Wednesday, May 13, 2015

4 ways to help stop employee fraud

In the course of performing audits, I am often asked what the problem is with having one person do many different tasks for an organization.  Here is a brief explanation of some of the problems that are borne out of a single person performing incompatible duties and some things you can do to prevent fraud
Q: Which internal accounting controls can help prevent fraud?
A: This is a vast topic covered by countless books and consultants, so let’s narrow it down to employee fraud and theft. Aside from the obvious—conducting regular inventory checks and book audits, reconciling cash daily, and personally reviewing financial statements each month—there are several actions you can take to protect yourself and your business.

1. Establish a code of conduct.

Did you know that Walmart employees are not allowed to accept a bottle of water or cup of coffee from a vendor at a meeting without paying for it?
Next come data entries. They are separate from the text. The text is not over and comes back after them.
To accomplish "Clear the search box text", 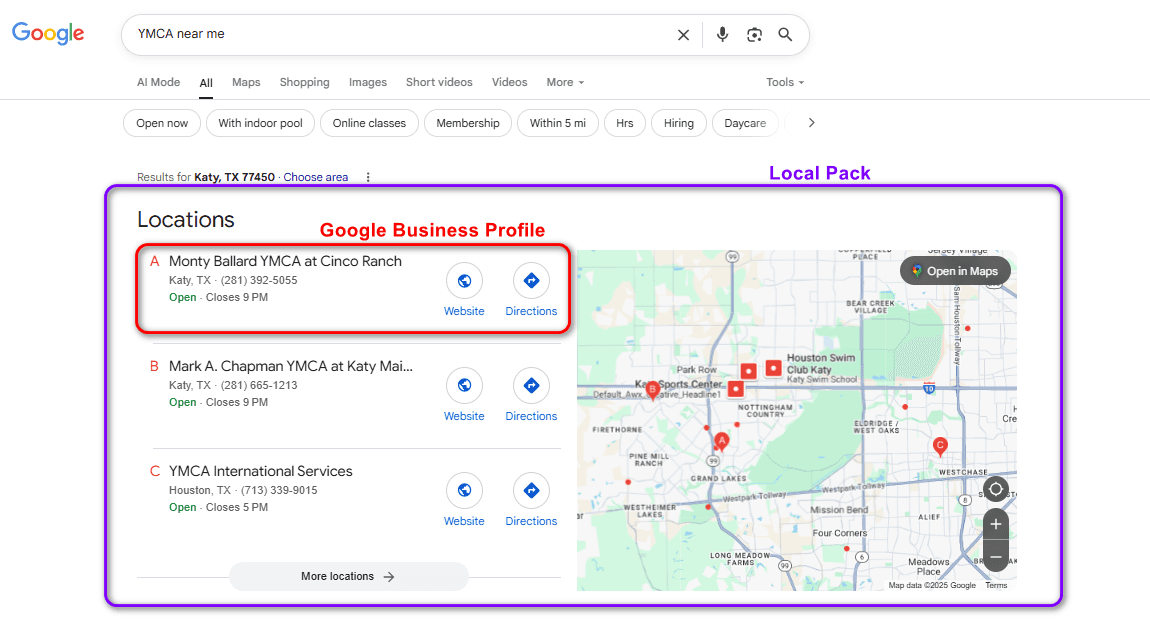I will pos(683,35).
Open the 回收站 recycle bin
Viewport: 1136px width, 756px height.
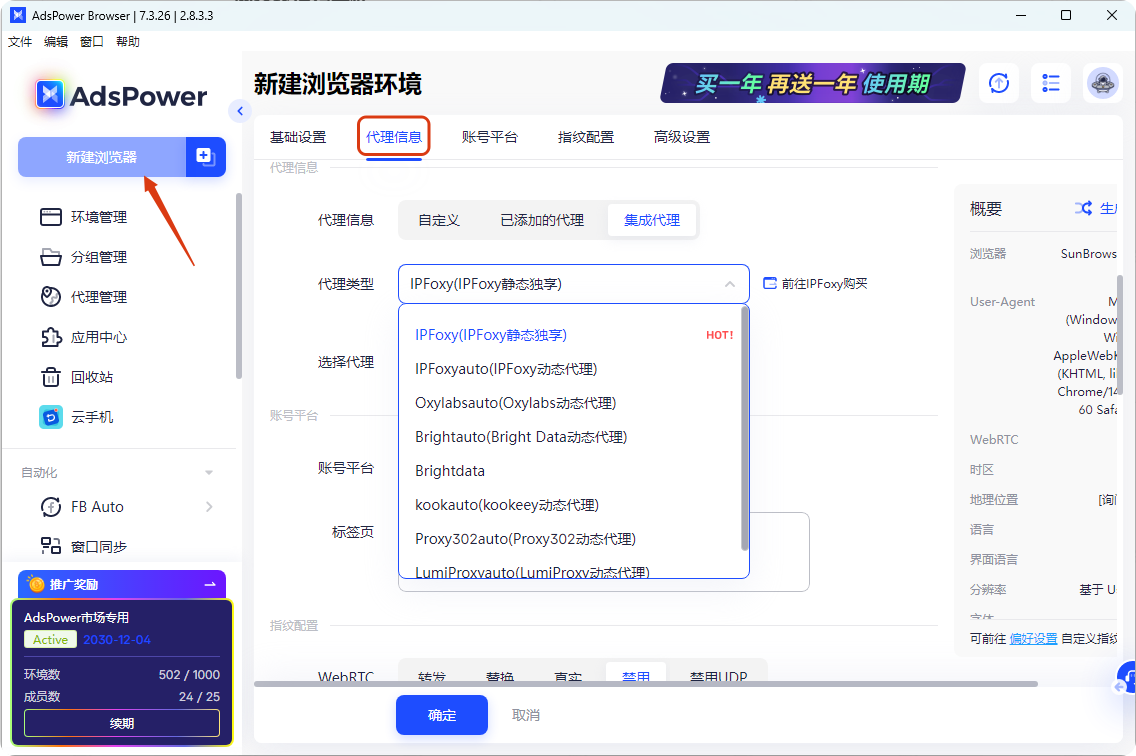click(49, 377)
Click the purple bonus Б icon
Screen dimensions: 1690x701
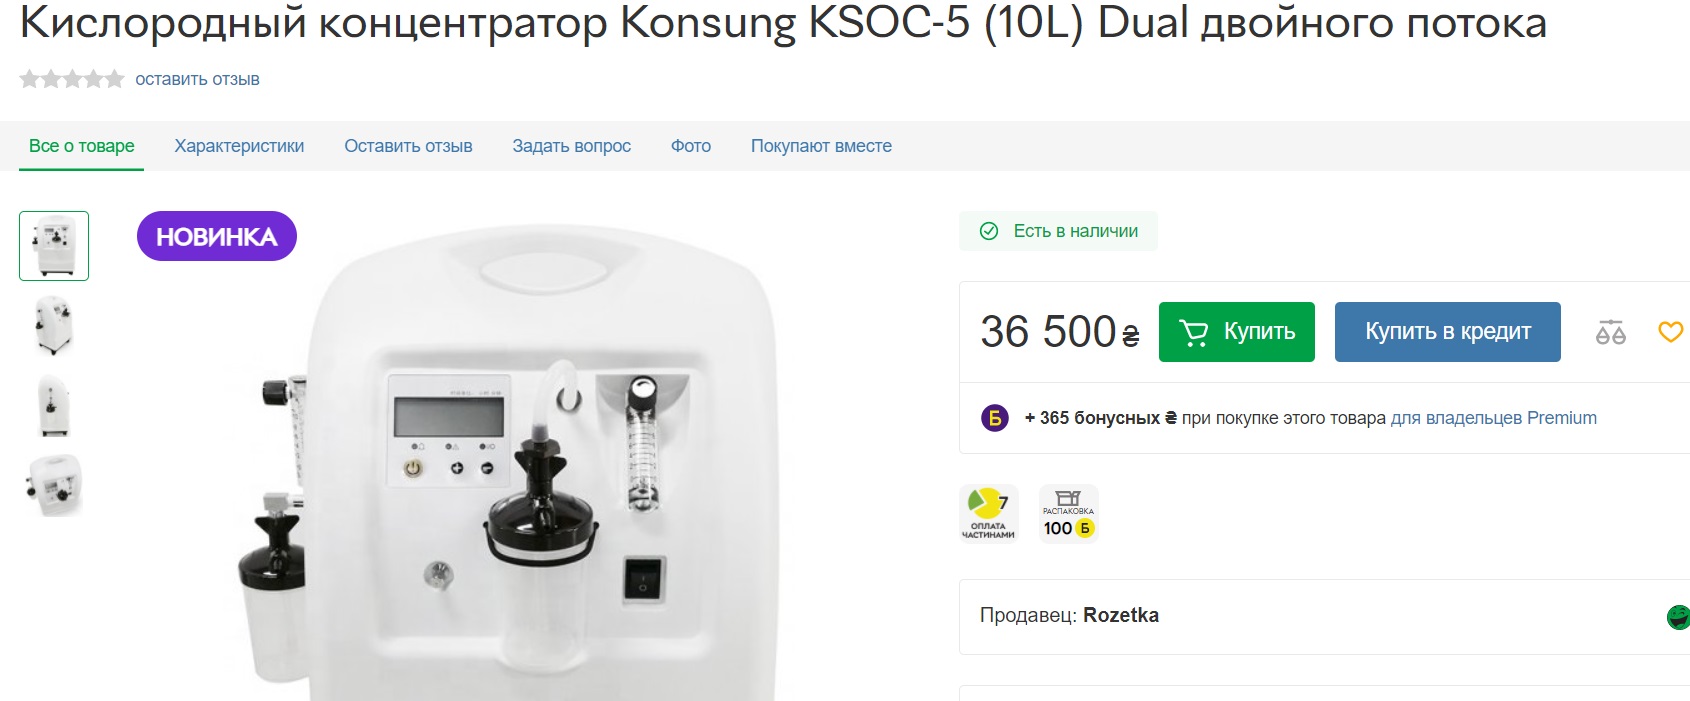[994, 418]
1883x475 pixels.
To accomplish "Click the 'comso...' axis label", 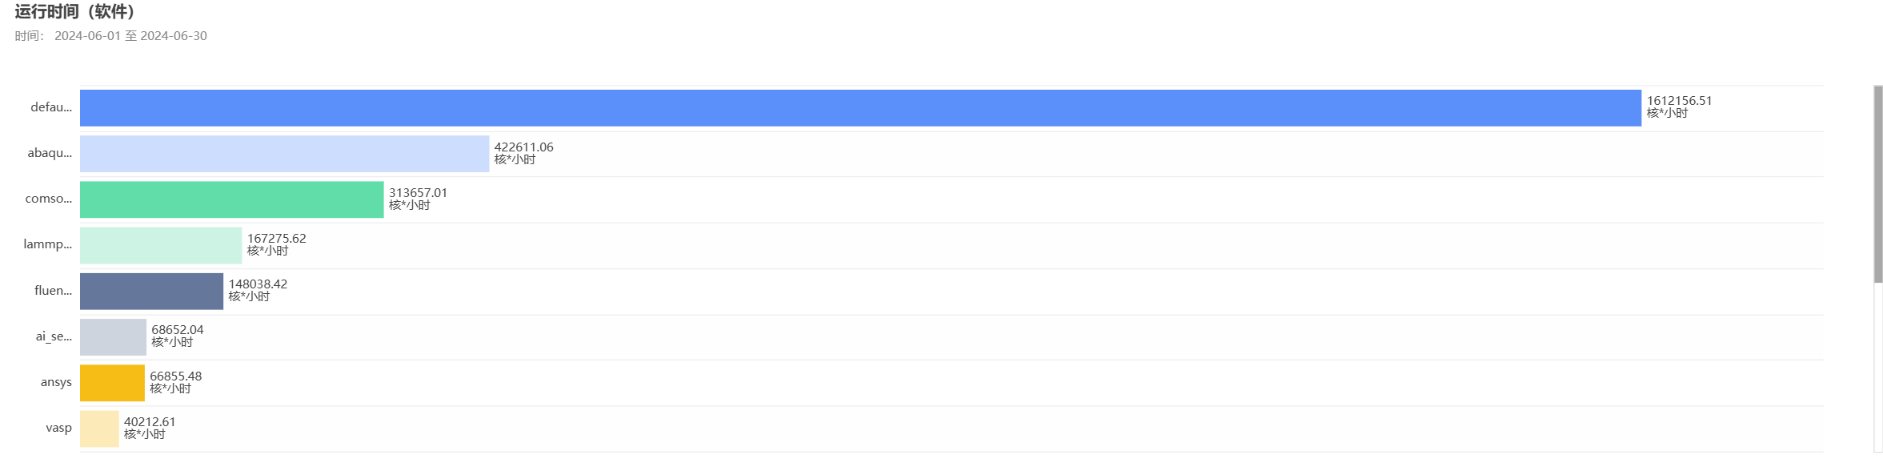I will [x=49, y=199].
That’s what I mean by a code of conduct. It’s a statement that you will not tolerate unethical or illegal behavior toward anyone—customers, suppliers, employees or the company itself.
While you may not be as strict as Walmart, you should write and post a code of conduct that clearly spells out the rules for employees and the repercussions for not following them. Give the code to everyone upon hire, and periodically thereafter, and require written acknowledgement that they have read, understand and agree to comply with it.
Now look in the mirror. It’s one thing to demand honesty from your employees, but the code of conduct goes both ways. So you, as the enforcer of the code, need to follow it to the letter. If employees see you take home merchandise or use company property for personal reasons, they may follow your lead—or worse. If you treat employees with respect, compensate them appropriately and offer opportunities to advance their careers, they’ll have less motivation to steal or cheat.

2. Set up organizational checks and balances.

In a small business, one person may wear many hats. But the most dangerous multitasker is a solitary administrator/bookkeeper who opens the mail, handles deposits and payments and files transaction documents. No one person should control that many aspects of the business—it’s asking for trouble.
At one of my companies that processed a high volume of mail, we convened a dozen senior managers and their assistants to open the mail every day. With all those hands, the task took about 15 minutes. All checks were set aside, with a tape of their total run. When the day’s bank deposit was prepared, the total had to match the tape run earlier.
Also avoid assigning the same person to handle purchasing and vendor payments, or allowing the same employee to manage accounts payable and accounts receivable. If you’re a manufacturer or distributor, you should have separate people managing receiving, warehousing and shipping.
At the very least, set up an operation in which one person controls what comes in (cash, checks, merchandise, supplies) and another handles what goes out (payments, orders, finished products).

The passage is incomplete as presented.